**Directive:** Copy out the data below, putting "screen assistant" wherever "GUI agent" appears and leaving everything else as it is.

Begin

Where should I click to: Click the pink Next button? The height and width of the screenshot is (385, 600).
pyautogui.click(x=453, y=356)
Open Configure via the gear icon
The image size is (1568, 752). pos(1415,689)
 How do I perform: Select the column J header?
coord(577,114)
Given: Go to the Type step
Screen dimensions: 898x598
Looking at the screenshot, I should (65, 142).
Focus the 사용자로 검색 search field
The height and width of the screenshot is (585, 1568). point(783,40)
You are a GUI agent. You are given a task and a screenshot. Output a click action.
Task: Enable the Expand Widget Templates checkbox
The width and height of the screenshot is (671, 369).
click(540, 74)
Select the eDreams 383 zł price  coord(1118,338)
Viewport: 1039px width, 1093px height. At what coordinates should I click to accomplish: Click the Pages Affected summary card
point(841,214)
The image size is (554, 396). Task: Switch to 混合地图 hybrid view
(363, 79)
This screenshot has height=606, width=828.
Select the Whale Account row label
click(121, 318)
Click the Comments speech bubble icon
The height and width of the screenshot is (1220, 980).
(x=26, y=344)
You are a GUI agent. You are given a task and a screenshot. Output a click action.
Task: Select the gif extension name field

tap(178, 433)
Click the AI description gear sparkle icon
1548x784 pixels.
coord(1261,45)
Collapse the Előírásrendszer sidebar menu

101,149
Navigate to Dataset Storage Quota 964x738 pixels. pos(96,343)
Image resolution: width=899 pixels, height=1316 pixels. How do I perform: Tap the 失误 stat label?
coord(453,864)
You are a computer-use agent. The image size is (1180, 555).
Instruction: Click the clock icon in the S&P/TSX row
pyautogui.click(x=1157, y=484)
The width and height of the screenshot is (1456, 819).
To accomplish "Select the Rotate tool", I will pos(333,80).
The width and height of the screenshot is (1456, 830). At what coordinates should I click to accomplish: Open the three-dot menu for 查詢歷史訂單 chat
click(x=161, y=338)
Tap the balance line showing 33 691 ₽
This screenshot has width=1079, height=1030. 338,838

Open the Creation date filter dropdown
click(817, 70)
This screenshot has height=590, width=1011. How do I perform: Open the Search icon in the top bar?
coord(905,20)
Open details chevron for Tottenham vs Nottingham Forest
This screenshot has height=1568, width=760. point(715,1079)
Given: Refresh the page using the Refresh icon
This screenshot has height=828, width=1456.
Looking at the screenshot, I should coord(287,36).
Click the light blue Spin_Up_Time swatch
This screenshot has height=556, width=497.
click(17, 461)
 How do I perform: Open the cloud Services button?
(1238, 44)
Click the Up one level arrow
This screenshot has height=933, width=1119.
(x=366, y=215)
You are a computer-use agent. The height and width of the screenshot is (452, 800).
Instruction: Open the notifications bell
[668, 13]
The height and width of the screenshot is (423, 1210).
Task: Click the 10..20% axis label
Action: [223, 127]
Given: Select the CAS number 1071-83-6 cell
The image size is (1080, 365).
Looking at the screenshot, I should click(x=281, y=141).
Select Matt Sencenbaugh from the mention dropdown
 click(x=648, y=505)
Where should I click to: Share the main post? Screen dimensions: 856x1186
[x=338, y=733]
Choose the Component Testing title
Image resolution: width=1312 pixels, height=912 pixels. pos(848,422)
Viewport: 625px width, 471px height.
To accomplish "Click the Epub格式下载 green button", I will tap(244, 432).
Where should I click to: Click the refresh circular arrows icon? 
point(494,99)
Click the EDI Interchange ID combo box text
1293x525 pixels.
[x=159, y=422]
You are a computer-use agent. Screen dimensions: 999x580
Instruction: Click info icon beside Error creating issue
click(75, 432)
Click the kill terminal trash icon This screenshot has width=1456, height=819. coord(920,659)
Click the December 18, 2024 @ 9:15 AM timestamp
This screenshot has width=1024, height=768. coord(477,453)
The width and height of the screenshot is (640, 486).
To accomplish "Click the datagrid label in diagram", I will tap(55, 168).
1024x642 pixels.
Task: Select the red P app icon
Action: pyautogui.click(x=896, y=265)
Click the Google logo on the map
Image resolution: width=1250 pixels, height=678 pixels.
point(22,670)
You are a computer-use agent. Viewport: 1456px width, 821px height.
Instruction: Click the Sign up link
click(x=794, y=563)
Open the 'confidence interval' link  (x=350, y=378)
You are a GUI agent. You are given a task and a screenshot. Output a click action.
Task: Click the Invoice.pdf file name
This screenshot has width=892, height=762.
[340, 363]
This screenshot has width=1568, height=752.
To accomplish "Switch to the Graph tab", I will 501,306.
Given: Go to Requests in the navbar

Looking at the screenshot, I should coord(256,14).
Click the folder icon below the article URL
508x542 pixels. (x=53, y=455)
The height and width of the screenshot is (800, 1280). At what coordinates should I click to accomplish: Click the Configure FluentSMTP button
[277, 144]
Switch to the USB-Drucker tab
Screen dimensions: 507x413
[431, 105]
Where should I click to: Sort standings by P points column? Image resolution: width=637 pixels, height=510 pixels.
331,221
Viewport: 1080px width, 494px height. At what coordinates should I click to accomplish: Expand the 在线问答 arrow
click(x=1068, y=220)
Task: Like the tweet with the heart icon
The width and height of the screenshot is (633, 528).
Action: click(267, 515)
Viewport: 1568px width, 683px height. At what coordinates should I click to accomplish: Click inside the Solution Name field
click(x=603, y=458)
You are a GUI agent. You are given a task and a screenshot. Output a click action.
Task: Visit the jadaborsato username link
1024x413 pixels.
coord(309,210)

End

**Exercise response:**
Where should I click to: Click the pink Next button? The height and width of the screenshot is (385, 600).
pyautogui.click(x=453, y=356)
Open Configure via the gear icon
The image size is (1568, 752). pos(1415,689)
 How do I perform: Select the column J header?
coord(577,114)
Given: Go to the Type step
Screen dimensions: 898x598
Looking at the screenshot, I should (65, 142).
Focus the 사용자로 검색 search field
The height and width of the screenshot is (585, 1568). point(783,40)
You are a screen assistant. You are given a task and a screenshot. Output a click action.
Task: Enable the Expand Widget Templates checkbox
The width and height of the screenshot is (671, 369).
click(540, 74)
Select the eDreams 383 zł price  coord(1118,338)
Viewport: 1039px width, 1093px height. At what coordinates should I click to accomplish: Click the Pages Affected summary card
point(841,214)
The image size is (554, 396). Task: Switch to 混合地图 hybrid view
(363, 79)
This screenshot has height=606, width=828.
Select the Whale Account row label
click(121, 318)
Click the Comments speech bubble icon
The height and width of the screenshot is (1220, 980).
(x=26, y=344)
You are a screen assistant. You are given a task and a screenshot. Output a click action.
Task: Select the gif extension name field

tap(178, 433)
Click the AI description gear sparkle icon
1548x784 pixels.
coord(1261,45)
Collapse the Előírásrendszer sidebar menu

101,149
Navigate to Dataset Storage Quota 964x738 pixels. pos(96,343)
Image resolution: width=899 pixels, height=1316 pixels. How do I perform: Tap the 失误 stat label?
coord(453,864)
You are a computer-use agent. The image size is (1180, 555).
Instruction: Click the clock icon in the S&P/TSX row
pyautogui.click(x=1157, y=484)
The width and height of the screenshot is (1456, 819).
To accomplish "Select the Rotate tool", I will pos(333,80).
The width and height of the screenshot is (1456, 830). At what coordinates should I click to accomplish: Open the three-dot menu for 查詢歷史訂單 chat
click(x=161, y=338)
Tap the balance line showing 33 691 ₽
This screenshot has width=1079, height=1030. 338,838

Open the Creation date filter dropdown
click(817, 70)
This screenshot has height=590, width=1011. How do I perform: Open the Search icon in the top bar?
coord(905,20)
Open details chevron for Tottenham vs Nottingham Forest
This screenshot has height=1568, width=760. point(715,1079)
Given: Refresh the page using the Refresh icon
This screenshot has height=828, width=1456.
Looking at the screenshot, I should coord(287,36).
Click the light blue Spin_Up_Time swatch
This screenshot has height=556, width=497.
click(17, 461)
 How do I perform: Open the cloud Services button?
(1238, 44)
Click the Up one level arrow
This screenshot has height=933, width=1119.
(x=366, y=215)
You are a computer-use agent. The height and width of the screenshot is (452, 800).
Instruction: Open the notifications bell
[668, 13]
The height and width of the screenshot is (423, 1210).
Task: Click the 10..20% axis label
Action: [223, 127]
Given: Select the CAS number 1071-83-6 cell
The image size is (1080, 365).
Looking at the screenshot, I should click(x=281, y=141).
Select Matt Sencenbaugh from the mention dropdown
 click(x=648, y=505)
Where should I click to: Share the main post? Screen dimensions: 856x1186
[x=338, y=733]
Choose the Component Testing title
Image resolution: width=1312 pixels, height=912 pixels. pos(848,422)
Viewport: 625px width, 471px height.
To accomplish "Click the Epub格式下载 green button", I will tap(244, 432).
Where should I click to: Click the refresh circular arrows icon? 
point(494,99)
Click the EDI Interchange ID combo box text
1293x525 pixels.
[x=159, y=422]
You are a computer-use agent. Screen dimensions: 999x580
Instruction: Click info icon beside Error creating issue
click(75, 432)
Click the kill terminal trash icon This screenshot has width=1456, height=819. coord(920,659)
Click the December 18, 2024 @ 9:15 AM timestamp
This screenshot has width=1024, height=768. coord(477,453)
The width and height of the screenshot is (640, 486).
To accomplish "Click the datagrid label in diagram", I will tap(55, 168).
1024x642 pixels.
Task: Select the red P app icon
Action: pyautogui.click(x=896, y=265)
Click the Google logo on the map
Image resolution: width=1250 pixels, height=678 pixels.
point(22,670)
You are a computer-use agent. Viewport: 1456px width, 821px height.
Instruction: Click the Sign up link
click(x=794, y=563)
Open the 'confidence interval' link  (x=350, y=378)
You are a screen assistant. You are given a task and a screenshot. Output a click action.
Task: Click the Invoice.pdf file name
This screenshot has width=892, height=762.
[340, 363]
This screenshot has width=1568, height=752.
To accomplish "Switch to the Graph tab", I will 501,306.
Given: Go to Requests in the navbar

Looking at the screenshot, I should coord(256,14).
Click the folder icon below the article URL
508x542 pixels. (x=53, y=455)
The height and width of the screenshot is (800, 1280). At what coordinates should I click to accomplish: Click the Configure FluentSMTP button
[277, 144]
Switch to the USB-Drucker tab
Screen dimensions: 507x413
[431, 105]
Where should I click to: Sort standings by P points column? Image resolution: width=637 pixels, height=510 pixels.
331,221
Viewport: 1080px width, 494px height. At what coordinates should I click to accomplish: Expand the 在线问答 arrow
click(x=1068, y=220)
Task: Like the tweet with the heart icon
The width and height of the screenshot is (633, 528).
Action: click(267, 515)
Viewport: 1568px width, 683px height. At what coordinates should I click to accomplish: Click inside the Solution Name field
click(x=603, y=458)
You are a screen assistant. You are given a task and a screenshot. Output a click action.
Task: Visit the jadaborsato username link
1024x413 pixels.
coord(309,210)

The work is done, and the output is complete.